Emerging growth company ☐
If an emerging growth company, indicate by check mark if the registrant has elected not to use the extended transition period for complying with any new or revised financial accounting standards provided pursuant to Section 13(a) of the Exchange Act.
Item 5.02. Departure of Directors or Certain Officers; Election of Directors; Appointment of Certain Officers; Compensatory Arrangements of Certain Officers.
On September 1, 2022, Evolent Health, Inc. (the “Company”) announced that Dan McCarthy has been named President of the Company, effective September 15, 2022. Mr. McCarthy, 38, has served as CEO of New Century Health, a subsidiary of the Company, since 2019, and will continue to serve in this role. Prior to becoming CEO of New Century Health, Mr. McCarthy held multiple leadership roles within the Company including Senior Vice President in Partner Development and also as Chief Growth Officer for New Century Health since joining the Company in 2014.
In connection with Mr. McCarthy’s promotion, Mr. McCarthy’s annual base salary has been increased to $460,000. He will be eligible to participate in the Company’s annual performance-based short-term cash incentive plan with a target bonus of up to 175% of his base compensation in respect of the year ending December 31, 2022. Mr. McCarthy will also be entitled to receive awards under the Company’s stock incentive plans at the discretion of the Board of Directors or the Compensation Committee of the Board of Directors.

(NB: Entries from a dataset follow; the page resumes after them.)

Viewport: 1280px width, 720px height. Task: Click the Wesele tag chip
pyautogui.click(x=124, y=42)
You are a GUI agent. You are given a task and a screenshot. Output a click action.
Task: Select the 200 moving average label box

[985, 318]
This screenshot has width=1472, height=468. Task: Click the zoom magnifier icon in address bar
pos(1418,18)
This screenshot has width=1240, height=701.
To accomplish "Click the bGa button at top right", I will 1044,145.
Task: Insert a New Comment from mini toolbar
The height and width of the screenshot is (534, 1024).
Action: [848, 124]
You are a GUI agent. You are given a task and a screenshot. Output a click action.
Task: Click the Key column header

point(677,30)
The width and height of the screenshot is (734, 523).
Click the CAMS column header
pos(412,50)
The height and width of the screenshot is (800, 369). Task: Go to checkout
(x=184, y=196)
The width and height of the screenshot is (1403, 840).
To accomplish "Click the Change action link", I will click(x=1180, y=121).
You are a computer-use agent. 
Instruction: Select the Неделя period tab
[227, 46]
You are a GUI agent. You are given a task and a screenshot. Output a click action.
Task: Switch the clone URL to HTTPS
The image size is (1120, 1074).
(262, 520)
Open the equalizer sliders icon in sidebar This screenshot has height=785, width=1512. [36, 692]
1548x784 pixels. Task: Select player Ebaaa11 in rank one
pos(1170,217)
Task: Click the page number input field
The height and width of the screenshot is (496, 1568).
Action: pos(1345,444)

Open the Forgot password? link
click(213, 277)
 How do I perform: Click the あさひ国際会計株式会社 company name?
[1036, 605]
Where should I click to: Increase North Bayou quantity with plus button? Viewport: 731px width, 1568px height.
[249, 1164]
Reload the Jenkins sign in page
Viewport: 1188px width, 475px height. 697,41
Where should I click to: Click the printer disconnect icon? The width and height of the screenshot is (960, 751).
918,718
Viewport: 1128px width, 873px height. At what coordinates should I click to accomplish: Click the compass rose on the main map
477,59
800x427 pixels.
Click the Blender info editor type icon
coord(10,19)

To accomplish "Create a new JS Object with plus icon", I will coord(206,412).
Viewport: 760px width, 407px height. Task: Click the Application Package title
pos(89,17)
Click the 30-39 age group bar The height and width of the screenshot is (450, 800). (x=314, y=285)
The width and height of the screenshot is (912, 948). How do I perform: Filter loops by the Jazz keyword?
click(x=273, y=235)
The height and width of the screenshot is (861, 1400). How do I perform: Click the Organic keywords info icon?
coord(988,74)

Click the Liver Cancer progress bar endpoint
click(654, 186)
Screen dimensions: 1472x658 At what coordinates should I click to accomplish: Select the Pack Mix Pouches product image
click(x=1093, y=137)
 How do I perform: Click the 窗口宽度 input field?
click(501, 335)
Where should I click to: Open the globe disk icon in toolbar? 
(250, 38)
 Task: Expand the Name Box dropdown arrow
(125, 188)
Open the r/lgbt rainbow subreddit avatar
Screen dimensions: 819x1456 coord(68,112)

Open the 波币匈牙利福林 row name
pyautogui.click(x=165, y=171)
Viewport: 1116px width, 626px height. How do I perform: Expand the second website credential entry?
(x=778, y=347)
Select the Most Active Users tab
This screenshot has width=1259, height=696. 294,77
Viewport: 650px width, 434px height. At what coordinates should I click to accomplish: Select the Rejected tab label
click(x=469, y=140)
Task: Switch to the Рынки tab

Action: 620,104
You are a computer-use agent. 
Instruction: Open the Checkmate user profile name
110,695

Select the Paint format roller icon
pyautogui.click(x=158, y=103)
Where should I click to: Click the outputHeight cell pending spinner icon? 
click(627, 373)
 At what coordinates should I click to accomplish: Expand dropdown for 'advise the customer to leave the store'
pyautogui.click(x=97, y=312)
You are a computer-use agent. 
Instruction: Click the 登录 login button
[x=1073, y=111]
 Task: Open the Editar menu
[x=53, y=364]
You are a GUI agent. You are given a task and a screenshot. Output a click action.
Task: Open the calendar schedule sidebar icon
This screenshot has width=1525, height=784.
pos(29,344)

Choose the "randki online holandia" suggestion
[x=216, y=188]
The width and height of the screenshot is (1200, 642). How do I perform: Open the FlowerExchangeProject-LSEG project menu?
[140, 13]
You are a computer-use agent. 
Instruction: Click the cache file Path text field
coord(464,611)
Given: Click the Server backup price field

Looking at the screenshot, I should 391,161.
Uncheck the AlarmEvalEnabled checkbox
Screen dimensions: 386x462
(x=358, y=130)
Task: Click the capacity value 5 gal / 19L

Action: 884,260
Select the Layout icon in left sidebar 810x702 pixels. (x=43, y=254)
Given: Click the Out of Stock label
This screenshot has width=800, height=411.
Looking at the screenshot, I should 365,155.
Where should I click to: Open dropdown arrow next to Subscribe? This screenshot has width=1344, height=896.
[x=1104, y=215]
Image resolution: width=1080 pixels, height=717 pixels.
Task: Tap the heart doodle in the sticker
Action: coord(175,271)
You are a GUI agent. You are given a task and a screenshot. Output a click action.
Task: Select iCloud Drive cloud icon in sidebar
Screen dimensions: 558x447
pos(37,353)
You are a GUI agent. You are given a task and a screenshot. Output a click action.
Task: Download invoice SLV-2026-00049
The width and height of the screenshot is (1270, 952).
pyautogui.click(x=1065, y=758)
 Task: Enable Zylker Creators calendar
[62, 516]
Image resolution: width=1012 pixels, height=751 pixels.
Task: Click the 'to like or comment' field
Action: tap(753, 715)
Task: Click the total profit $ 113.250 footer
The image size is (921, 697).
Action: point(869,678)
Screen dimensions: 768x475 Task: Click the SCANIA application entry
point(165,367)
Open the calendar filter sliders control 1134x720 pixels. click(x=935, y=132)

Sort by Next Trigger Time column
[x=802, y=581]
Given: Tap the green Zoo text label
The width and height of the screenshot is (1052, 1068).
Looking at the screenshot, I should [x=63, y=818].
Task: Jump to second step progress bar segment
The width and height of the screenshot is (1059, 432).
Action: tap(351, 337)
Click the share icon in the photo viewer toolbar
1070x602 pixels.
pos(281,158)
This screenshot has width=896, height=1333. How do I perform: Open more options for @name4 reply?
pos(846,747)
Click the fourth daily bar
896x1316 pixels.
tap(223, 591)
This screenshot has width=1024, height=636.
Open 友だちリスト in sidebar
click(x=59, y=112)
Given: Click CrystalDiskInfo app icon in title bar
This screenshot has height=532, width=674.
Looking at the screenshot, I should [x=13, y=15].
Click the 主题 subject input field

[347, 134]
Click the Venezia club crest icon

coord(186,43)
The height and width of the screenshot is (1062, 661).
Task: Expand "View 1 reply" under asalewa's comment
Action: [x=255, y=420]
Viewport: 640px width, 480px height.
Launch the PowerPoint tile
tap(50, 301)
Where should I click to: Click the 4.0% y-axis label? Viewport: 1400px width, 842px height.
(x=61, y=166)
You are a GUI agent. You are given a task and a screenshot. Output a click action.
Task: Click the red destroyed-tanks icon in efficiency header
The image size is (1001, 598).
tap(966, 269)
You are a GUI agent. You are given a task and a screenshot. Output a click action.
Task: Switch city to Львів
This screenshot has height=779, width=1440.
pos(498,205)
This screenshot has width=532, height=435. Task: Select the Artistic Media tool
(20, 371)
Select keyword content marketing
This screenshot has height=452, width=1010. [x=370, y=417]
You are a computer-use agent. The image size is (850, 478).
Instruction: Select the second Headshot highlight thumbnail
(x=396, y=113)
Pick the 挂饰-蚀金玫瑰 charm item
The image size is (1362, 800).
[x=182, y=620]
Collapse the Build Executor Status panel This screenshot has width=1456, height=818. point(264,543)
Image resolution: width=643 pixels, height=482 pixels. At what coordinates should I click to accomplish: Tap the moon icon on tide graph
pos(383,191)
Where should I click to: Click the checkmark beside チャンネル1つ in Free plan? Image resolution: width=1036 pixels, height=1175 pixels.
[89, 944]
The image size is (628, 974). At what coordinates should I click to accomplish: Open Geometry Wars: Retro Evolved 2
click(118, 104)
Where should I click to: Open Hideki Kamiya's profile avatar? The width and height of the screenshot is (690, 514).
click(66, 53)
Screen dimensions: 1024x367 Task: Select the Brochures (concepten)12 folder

There are no arrangements or understandings between Mr. McCarthy and any other person pursuant to which he was appointed as an officer of the Company. There are no family relationships between Mr. McCarthy and any director or executive officer of the Company, and he has no direct or indirect material interest in any transaction required to be disclosed pursuant to Item 404(a) of Regulation S-K.
In addition, on September 6, 2022, the Company announced that Frank Williams has expressed his intent not to stand for re-election at the Company’s 2023 Annual Meeting. Mr. Williams will continue to serve as a director until the 2023 Annual Meeting. The decision of Mr. Williams was not due to any disagreement relating to matters concerning the Company’s operations, policies or practices, and the Board is greatly appreciative of Mr. Williams’ guidance, leadership and commitment to the Company.
SIGNATURE
Pursuant to the requirements of the Securities Exchange Act of 1934, the registrant has duly caused this report to be signed on its behalf by the undersigned hereunto duly authorized.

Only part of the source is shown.